*** Page text ***

In fact, his optimistic conclusions extend further:
The frontline implementation capacity of the Indian state is improving markedly and is manifest in its ability to scale up programs rapidly to reach tens and even hundreds of millions of people. In this decade, India’s state has successfully opened bank accounts for over 350 million people, delivered gas connections to more than 80 million households, built around 100 million toilets reaching 600 million people, and has begun implementing direct cash transfer schemes that are reaching tens of millions of farmers. While each of these programs has exaggerated numbers and challenges of quality, timeliness, and exclusion, there is little doubt that the Indian state is now developing the capacity to transform inputs into outputs.
Where Does The Indian State Fail?
It does less well where rents and social cleavages overlap. It does least well on issues that require behavioural changes at the micro level. The reasons, we argue, lie in the understaffing of local government, the precocious democracy of India and its anomalous sequencing of universal franchise, and India’s “societal failures” manifest in caste and gender discrimination.
The answer, according to Devesh Kapur, lies in numbers, especially at the local administration:
For all of these, India will need a more effective state, one that is better resourced especially at the local level and whose accountability is more “downward” directed towards citizens, rather than “upward” directed towards the state-level bureaucracy and politicians.

*** Information shown ***

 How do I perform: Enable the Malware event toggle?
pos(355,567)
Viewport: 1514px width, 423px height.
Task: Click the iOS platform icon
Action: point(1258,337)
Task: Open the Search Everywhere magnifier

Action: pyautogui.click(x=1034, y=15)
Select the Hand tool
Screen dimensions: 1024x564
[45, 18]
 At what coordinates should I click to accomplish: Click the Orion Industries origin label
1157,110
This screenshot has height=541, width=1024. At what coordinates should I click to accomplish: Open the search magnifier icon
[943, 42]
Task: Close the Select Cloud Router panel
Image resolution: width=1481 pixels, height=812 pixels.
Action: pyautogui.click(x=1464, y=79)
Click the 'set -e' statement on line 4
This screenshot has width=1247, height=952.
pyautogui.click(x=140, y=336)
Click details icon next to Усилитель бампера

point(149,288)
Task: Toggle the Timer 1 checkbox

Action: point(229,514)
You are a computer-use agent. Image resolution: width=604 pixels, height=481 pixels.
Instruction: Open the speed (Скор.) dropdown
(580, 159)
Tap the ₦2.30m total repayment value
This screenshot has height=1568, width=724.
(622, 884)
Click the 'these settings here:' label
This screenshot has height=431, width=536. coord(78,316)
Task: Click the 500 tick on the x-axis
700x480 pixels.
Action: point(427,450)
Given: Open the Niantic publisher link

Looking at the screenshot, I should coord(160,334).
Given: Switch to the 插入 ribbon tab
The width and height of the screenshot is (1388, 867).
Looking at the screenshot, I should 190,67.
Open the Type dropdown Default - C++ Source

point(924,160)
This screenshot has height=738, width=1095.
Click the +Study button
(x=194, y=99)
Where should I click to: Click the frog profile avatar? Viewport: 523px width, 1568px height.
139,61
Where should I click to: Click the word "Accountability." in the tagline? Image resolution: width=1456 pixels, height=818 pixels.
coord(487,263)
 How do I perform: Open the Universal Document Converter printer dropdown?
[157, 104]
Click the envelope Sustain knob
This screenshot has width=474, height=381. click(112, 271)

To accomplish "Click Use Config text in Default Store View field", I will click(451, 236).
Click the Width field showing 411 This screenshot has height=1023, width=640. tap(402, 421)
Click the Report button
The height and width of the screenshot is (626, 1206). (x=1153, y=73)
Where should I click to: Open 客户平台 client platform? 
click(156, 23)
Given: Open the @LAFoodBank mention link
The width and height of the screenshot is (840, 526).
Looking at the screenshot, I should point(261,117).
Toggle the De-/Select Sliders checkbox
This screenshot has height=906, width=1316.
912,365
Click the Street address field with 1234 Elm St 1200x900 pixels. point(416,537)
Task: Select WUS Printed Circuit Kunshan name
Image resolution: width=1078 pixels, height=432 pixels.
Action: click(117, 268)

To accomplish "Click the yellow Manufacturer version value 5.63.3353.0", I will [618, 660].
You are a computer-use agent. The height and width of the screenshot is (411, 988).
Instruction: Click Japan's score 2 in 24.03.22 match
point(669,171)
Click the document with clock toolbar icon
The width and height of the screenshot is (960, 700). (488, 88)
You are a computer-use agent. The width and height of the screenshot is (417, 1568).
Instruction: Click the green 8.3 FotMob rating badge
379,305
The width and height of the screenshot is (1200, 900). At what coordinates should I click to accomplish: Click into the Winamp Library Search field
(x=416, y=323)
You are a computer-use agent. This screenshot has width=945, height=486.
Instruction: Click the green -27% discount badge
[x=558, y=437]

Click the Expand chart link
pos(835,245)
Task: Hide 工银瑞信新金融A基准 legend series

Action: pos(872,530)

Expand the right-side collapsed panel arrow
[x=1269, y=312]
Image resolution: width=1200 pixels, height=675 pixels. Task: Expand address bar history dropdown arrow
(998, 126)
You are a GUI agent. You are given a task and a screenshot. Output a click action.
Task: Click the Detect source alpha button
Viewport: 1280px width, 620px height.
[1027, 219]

***

# Directions for this task
Rewrite the passage on the Indian state's capacity from the words "Where Does The" through "and gender discrimination.", putting "household level" in place of "micro level".

# Response
Where Does The Indian State Fail?
It does less well where rents and social cleavages overlap. It does least well on issues that require behavioural changes at the household level. The reasons, we argue, lie in the understaffing of local government, the precocious democracy of India and its anomalous sequencing of universal franchise, and India’s “societal failures” manifest in caste and gender discrimination.